Scan the entries for the string "Forward" and give the number of lines that have it, nothing further.
▼
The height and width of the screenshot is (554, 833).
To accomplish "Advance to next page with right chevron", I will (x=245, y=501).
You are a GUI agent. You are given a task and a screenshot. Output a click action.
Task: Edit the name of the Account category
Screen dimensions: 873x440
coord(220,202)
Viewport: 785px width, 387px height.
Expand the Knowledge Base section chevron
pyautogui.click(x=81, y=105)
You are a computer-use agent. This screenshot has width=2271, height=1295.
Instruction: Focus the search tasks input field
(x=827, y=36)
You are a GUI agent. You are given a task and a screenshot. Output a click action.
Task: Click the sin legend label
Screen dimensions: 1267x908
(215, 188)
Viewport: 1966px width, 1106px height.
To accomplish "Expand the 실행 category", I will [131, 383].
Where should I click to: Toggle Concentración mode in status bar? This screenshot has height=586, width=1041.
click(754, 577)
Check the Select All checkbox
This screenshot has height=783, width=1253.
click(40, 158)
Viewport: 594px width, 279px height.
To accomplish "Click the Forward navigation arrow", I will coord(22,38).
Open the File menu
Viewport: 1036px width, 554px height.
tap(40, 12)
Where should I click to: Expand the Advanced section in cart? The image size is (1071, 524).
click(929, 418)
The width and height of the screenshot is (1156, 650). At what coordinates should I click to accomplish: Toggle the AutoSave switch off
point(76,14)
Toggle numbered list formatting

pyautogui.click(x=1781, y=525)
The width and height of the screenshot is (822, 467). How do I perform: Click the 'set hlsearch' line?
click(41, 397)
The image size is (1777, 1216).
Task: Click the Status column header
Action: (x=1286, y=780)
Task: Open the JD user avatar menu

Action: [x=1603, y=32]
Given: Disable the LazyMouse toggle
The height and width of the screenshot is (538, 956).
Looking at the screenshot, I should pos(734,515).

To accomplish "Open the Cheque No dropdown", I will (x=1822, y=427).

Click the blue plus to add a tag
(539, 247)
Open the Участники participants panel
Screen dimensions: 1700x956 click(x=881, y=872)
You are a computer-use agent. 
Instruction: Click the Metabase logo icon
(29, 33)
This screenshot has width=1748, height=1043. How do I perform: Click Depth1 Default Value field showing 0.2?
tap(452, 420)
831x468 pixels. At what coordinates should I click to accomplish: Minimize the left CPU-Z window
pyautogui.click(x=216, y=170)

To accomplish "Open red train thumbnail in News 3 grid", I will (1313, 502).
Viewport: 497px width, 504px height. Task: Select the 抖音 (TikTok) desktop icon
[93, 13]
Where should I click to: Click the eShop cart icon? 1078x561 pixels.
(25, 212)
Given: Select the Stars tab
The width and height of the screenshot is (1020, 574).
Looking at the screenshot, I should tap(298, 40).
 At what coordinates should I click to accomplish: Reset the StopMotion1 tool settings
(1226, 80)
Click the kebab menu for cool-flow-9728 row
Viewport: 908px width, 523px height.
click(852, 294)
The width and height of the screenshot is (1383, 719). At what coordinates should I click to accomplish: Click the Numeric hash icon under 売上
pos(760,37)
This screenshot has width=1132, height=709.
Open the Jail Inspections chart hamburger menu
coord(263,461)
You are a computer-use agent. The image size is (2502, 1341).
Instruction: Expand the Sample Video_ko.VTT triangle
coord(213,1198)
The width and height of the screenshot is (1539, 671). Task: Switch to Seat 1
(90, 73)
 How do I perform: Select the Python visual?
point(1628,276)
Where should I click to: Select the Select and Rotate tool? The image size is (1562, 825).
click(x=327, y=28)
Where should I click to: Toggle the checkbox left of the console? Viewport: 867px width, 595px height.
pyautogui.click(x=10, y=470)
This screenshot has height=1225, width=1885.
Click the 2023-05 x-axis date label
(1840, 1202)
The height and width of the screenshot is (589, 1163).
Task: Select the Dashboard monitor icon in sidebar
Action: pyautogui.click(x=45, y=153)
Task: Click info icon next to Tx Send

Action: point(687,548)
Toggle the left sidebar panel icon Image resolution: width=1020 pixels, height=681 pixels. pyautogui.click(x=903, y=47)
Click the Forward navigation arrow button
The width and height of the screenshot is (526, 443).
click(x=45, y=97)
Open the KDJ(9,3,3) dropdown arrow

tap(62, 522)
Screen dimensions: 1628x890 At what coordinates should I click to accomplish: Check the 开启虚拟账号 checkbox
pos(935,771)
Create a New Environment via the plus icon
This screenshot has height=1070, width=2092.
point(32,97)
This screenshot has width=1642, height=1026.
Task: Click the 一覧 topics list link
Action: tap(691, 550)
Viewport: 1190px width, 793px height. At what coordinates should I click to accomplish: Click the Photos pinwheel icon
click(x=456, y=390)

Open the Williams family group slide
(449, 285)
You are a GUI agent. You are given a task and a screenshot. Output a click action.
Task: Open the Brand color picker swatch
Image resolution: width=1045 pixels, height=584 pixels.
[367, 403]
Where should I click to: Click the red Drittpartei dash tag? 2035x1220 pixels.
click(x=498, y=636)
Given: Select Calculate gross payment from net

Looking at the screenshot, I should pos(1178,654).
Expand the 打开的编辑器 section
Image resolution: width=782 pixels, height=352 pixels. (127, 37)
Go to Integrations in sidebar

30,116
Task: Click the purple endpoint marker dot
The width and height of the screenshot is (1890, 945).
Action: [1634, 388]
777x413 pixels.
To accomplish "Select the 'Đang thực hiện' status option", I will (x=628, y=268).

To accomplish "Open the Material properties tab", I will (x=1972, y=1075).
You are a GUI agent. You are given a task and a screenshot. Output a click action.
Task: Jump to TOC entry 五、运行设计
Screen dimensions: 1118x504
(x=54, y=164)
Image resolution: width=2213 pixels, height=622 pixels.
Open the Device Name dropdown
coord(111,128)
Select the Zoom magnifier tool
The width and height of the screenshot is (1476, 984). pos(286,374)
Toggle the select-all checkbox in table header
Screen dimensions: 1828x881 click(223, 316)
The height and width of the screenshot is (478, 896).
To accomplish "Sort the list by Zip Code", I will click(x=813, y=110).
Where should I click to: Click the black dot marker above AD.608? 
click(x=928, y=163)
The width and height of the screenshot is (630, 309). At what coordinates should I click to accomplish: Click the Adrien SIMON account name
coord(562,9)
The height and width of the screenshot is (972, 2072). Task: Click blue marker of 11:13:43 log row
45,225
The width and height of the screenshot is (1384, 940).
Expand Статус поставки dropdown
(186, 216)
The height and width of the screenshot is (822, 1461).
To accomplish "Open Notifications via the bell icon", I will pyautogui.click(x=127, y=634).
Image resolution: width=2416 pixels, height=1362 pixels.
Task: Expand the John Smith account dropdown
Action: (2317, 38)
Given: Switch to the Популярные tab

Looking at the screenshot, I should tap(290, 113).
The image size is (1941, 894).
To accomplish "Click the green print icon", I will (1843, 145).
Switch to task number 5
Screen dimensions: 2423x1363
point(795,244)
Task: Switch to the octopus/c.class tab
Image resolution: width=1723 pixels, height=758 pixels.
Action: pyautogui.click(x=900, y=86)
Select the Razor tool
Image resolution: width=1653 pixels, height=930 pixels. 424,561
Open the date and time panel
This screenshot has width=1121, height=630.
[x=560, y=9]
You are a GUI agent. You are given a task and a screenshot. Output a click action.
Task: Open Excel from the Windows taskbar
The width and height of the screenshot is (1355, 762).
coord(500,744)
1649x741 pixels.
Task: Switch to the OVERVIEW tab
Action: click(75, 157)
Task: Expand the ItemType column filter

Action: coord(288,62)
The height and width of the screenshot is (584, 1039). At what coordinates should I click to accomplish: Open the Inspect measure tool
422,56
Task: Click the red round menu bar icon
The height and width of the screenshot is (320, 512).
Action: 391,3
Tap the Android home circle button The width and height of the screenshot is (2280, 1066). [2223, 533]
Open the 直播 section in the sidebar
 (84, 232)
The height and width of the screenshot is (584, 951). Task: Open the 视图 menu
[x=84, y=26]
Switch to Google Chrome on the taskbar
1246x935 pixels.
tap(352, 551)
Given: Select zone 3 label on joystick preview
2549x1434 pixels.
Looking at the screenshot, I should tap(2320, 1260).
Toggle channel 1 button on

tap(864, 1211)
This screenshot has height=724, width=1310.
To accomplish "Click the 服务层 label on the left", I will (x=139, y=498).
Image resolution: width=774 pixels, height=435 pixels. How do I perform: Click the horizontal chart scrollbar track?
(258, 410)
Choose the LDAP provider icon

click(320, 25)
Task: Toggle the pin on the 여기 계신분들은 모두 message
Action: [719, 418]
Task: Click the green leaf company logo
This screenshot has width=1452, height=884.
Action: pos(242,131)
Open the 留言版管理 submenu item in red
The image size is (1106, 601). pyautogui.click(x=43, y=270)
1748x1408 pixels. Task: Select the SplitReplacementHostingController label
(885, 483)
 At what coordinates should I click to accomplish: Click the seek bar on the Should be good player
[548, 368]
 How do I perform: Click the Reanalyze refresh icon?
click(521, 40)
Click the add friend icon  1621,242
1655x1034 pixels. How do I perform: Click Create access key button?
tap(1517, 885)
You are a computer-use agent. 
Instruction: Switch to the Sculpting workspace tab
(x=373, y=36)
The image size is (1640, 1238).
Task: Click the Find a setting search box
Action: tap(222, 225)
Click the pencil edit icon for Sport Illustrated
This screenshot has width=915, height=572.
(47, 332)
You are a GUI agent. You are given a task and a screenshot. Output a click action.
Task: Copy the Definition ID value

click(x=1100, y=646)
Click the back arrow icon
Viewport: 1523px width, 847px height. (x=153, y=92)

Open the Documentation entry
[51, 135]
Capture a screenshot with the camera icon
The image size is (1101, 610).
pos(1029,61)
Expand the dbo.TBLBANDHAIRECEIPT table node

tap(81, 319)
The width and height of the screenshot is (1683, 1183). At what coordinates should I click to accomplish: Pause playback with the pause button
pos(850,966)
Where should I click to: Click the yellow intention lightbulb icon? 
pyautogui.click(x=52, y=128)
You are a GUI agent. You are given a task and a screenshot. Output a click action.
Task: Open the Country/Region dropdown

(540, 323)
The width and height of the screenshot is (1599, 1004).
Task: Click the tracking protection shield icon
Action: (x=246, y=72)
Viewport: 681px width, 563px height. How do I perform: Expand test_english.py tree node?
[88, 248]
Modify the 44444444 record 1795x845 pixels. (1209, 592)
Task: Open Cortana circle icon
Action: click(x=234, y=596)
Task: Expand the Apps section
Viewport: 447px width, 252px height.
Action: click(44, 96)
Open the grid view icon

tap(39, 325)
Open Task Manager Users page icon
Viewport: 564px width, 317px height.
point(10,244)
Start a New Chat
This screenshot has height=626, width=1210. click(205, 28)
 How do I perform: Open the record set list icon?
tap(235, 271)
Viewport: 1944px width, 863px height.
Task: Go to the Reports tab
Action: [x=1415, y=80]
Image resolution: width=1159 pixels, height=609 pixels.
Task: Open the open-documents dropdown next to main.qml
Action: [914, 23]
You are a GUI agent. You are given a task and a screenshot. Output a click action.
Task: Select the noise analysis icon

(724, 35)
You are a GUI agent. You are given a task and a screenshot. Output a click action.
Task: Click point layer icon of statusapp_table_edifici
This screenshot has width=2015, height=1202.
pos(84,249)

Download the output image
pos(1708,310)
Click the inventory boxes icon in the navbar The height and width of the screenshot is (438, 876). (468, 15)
▲
* [Task solution]
2